Please repeat, exactly as written, every line from the one containing "Where should I" through the last line of the records, both included, and leave out any pictures.

- **SOURCE MATERIAL**
========================

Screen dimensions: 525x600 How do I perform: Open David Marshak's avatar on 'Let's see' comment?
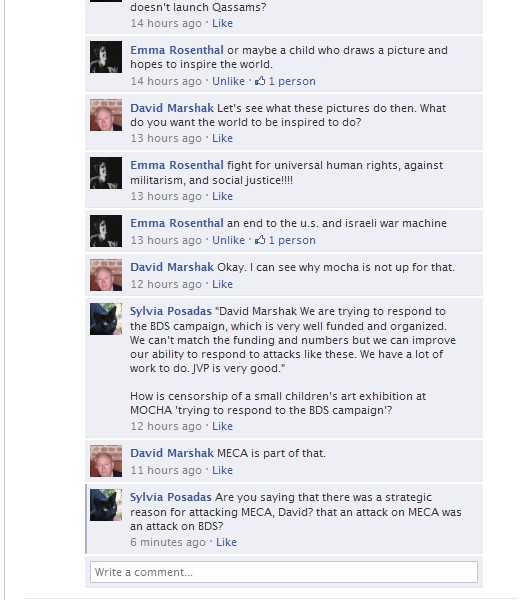[x=106, y=115]
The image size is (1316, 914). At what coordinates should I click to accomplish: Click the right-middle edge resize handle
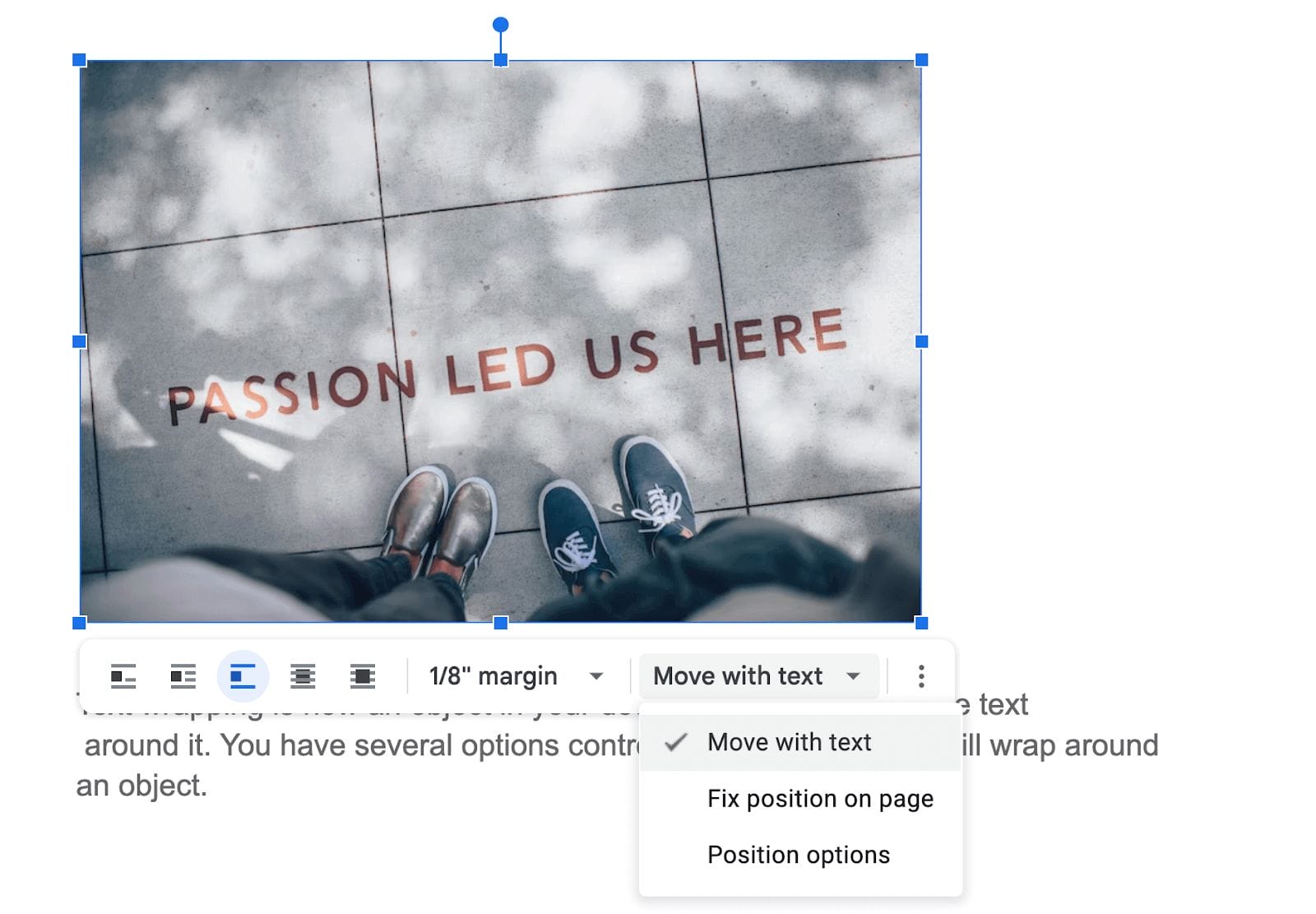point(921,341)

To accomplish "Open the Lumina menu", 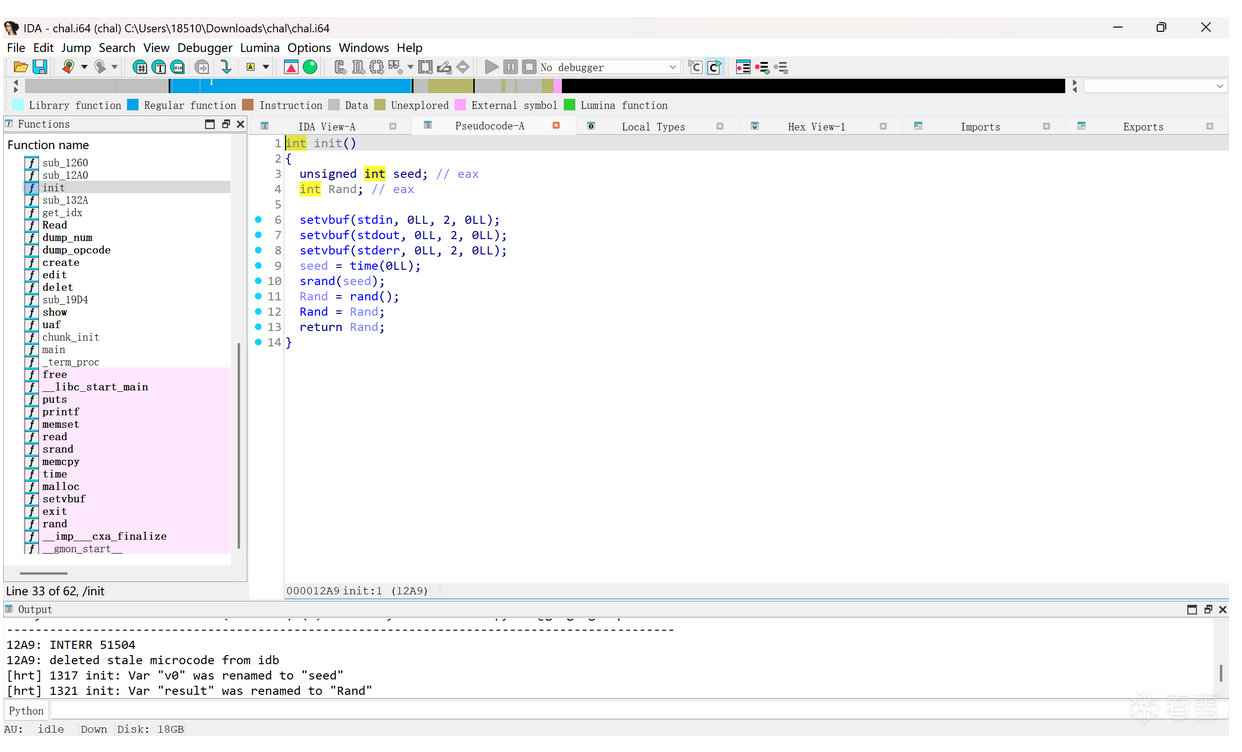I will point(260,47).
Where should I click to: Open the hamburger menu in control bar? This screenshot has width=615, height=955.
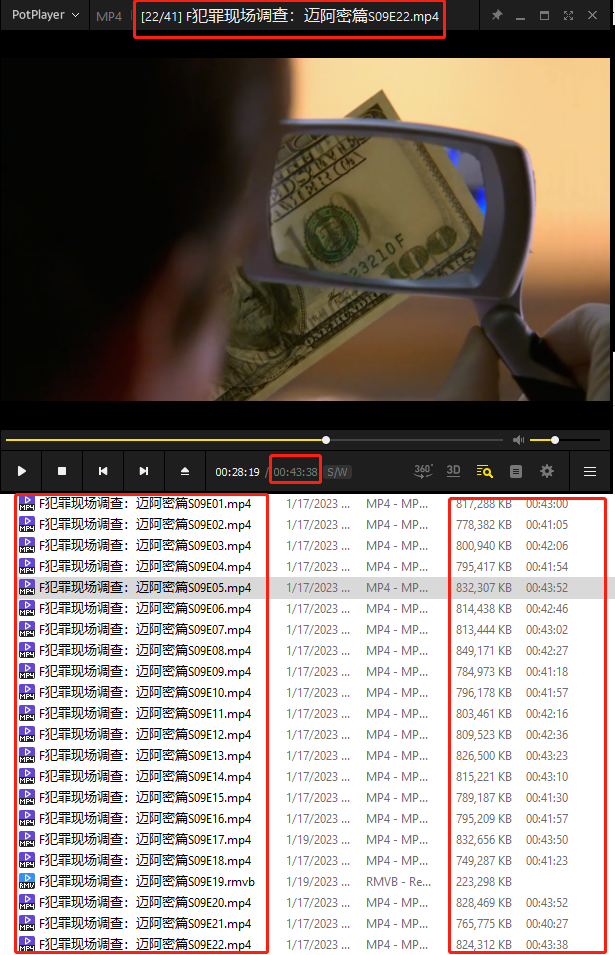[590, 471]
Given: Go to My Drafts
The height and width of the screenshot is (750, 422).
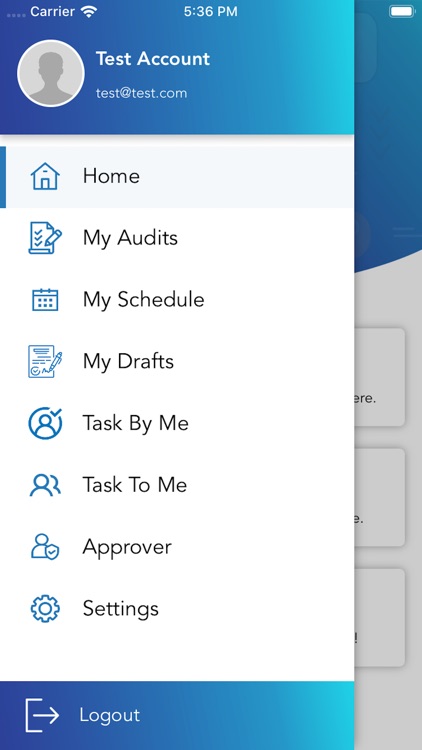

========================

- **ANSWER BOX**
Where should I click to: Open the hamburger menu in control bar? This screenshot has width=615, height=955.
[590, 471]
Given: Go to My Drafts
The height and width of the screenshot is (750, 422).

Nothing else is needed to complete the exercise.